Update from Bookeen: Laurent Picard. Sold in 70 countries. Expect 50K units in 2009. Coming to US.
I saw the new small Bookeen device and its really neat. Has an accellerometer to switch from portrait and landscape.
Neelan Choksi, COO Lexcycle: Pan Macmillan contacted Stanza to get on board the day after Stanza was released
Jordan Christensen: Product Manager, Shortcovers: Shortcovers will be available on Android soon.
That is it. Conference over and I will put up the Tweets on TeleRead late tonight or tomorrow.










May 13th, 2009 at 11:25 am
Paul, are there any photos of the small Bookeen device? Does it look like the photos on MobileRead? Does it have a hard cover like the PocketBook Netronix device? Any info on a release date?
Not everyone is interested in a big honking device.
May 13th, 2009 at 12:42 pm
“LiVOLSI : customers not too price sensitive”
Really????
From what I read/hear the vast majority of folks are price sensitive on ebooks and WON’T pay the same price as a paper copy.
May 13th, 2009 at 3:22 pm
Nope, no cover and no info on release date. They are looking for a US distributor, by the way. Post a url for the MobileRead pictures and I’ll take a look.
May 13th, 2009 at 5:17 pm
On Bookeen:
http://www.bookeen.com/ebook/ebook-reading-device.aspx
There are now three north american resellers.
1) Archambault, one of Québec’s largest book/record chains.
http://www.archambault.ca
2) Booksonboard — http://www.booksonboard.com/index.php?BODY=viewproduct&PRODUCT=35
3) CyberRead — http://www.cyberread.com/Bookeen-Cybook-Gen-3/N/A/info/83282/
I’m not sure what the issue is regarding release dates because Bookeen has been making readers for the european market for quite a while. They told me that they are updating firmware for earlier systems that couldn’t read ePub.
On ePub vs EPUB and logos:
I think the point came into sharp focus during a workshop the day before the conference, where someone hinted that Amazon might be claiming a not-quite-compliant format the were calling “ePub plus”. This illustrates the need for IDPF to not only make a logo but assert epub as a trademark. That’s the only way to prevent things like “epub plus” from happening.
On the Twitter coverage:
Despite all the tweets, I’m amazed that not a single one mentioned the single biggest moment of the day … when Sarah Wendell played the famous clip from “When Harry Met Sally” (the second half of http://www.youtube.com/watch?v=F-bsf2x-aeE) followed by her description of the “orgasmic ePub moment”.

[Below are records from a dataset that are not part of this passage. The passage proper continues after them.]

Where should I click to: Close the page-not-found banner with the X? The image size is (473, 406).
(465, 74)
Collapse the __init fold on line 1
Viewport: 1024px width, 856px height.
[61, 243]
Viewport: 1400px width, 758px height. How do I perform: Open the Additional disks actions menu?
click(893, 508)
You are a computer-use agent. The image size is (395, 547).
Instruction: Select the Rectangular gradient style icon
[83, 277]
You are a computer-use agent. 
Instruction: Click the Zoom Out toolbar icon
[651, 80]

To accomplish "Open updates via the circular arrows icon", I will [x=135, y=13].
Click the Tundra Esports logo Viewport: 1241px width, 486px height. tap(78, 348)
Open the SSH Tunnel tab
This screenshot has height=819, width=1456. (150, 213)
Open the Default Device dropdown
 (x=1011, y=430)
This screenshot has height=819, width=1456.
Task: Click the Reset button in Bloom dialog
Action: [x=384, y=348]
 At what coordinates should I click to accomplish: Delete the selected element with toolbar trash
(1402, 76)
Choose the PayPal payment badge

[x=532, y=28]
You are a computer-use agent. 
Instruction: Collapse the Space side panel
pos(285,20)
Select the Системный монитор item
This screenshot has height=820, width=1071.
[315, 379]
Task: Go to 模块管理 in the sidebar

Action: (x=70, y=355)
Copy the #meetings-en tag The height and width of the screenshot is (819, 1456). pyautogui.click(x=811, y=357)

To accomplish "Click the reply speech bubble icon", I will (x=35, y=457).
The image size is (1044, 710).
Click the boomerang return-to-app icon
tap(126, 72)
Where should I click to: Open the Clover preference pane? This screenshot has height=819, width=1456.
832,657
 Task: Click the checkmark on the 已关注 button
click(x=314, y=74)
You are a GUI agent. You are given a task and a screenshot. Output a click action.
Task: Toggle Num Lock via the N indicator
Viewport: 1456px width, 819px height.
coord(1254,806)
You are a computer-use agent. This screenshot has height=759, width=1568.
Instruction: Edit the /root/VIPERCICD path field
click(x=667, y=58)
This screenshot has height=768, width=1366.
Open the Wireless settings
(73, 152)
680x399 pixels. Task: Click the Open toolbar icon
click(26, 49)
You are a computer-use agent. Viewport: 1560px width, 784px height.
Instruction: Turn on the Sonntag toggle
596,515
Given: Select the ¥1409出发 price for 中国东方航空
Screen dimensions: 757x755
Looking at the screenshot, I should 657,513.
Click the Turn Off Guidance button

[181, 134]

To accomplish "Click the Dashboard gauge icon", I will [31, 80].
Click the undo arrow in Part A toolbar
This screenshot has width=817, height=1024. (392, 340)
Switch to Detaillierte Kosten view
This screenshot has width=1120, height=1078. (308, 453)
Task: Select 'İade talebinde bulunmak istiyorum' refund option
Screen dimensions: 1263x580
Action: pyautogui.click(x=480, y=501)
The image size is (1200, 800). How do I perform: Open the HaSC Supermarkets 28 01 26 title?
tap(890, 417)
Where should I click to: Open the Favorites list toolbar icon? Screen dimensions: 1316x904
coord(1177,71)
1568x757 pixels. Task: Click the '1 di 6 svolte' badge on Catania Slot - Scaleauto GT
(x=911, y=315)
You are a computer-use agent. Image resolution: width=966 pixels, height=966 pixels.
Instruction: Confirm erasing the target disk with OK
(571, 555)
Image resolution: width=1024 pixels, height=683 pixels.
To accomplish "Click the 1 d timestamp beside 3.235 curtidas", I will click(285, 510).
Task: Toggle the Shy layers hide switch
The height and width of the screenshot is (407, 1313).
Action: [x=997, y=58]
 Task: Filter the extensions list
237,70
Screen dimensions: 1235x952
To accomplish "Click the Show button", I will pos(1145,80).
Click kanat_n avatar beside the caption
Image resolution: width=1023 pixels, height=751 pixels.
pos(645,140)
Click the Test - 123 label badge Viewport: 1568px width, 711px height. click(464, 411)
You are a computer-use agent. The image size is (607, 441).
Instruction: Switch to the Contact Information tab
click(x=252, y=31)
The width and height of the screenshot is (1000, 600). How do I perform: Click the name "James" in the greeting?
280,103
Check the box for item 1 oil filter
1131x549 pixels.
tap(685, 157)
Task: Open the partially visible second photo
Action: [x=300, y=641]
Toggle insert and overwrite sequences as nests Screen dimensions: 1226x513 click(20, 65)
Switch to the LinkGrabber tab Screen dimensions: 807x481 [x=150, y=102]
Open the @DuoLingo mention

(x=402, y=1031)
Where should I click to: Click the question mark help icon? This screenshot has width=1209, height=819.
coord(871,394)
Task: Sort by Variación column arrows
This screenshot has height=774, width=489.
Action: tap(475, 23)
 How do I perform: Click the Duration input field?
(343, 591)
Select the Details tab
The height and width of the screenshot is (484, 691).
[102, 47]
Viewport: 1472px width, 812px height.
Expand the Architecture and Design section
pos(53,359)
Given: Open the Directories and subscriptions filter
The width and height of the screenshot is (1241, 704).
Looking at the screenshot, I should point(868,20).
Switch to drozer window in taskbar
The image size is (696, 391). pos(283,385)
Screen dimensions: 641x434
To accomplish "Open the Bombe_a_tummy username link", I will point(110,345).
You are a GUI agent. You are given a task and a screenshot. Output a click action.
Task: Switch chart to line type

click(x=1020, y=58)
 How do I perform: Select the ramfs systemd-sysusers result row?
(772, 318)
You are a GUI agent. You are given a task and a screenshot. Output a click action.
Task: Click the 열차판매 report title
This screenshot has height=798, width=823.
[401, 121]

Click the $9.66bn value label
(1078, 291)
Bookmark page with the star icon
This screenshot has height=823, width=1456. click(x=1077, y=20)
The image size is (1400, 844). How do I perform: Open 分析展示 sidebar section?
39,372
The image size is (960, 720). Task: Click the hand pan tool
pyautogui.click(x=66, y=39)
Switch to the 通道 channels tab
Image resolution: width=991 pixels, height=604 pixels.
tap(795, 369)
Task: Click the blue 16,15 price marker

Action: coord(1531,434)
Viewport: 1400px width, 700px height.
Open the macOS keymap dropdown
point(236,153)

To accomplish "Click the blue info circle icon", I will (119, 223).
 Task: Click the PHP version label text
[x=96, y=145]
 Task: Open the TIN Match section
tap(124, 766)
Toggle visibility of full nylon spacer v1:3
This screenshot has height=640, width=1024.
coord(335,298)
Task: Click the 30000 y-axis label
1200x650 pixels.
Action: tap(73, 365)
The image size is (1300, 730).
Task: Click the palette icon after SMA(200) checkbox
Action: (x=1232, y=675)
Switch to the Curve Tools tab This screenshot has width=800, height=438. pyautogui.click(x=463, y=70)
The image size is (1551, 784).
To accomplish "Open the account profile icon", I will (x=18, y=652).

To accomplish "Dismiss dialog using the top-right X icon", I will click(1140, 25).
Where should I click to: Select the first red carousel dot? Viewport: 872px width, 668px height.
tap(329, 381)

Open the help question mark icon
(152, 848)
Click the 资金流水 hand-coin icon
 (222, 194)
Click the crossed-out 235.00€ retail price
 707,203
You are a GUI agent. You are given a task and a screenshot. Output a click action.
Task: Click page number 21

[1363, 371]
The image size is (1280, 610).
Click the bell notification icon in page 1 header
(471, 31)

I continue to be unimpressed by the actual utility of Twitter as opposed to the use of blogs (which convey whole strings of thought rather than shrapnel). I still think that Twitter is simply this decade’s version of CB Radio and will live about as long … but that’s for a different forum.
May 15th, 2009 at 7:18 pm
Despite all the tweets, I’m amazed that not a single one mentioned the single biggest moment of the day … when Sarah Wendell played the famous clip from “When Harry Met Sally” (the second half of http://www.youtube.com/watch?v=F-bsf2x-aeE) followed by her description of the “orgasmic ePub moment”.
I’m glad you liked it and that it made an impression! It was actually the end of my presentation, using it to show DRM-free as the “yes” moment your readers will shout to the world, even if you don’t publish erotic content.
I have pictures of the new Bookeen device, but was asked not to share them until an “official” announcement. I believe they were going to announce at the conference but ran out of time.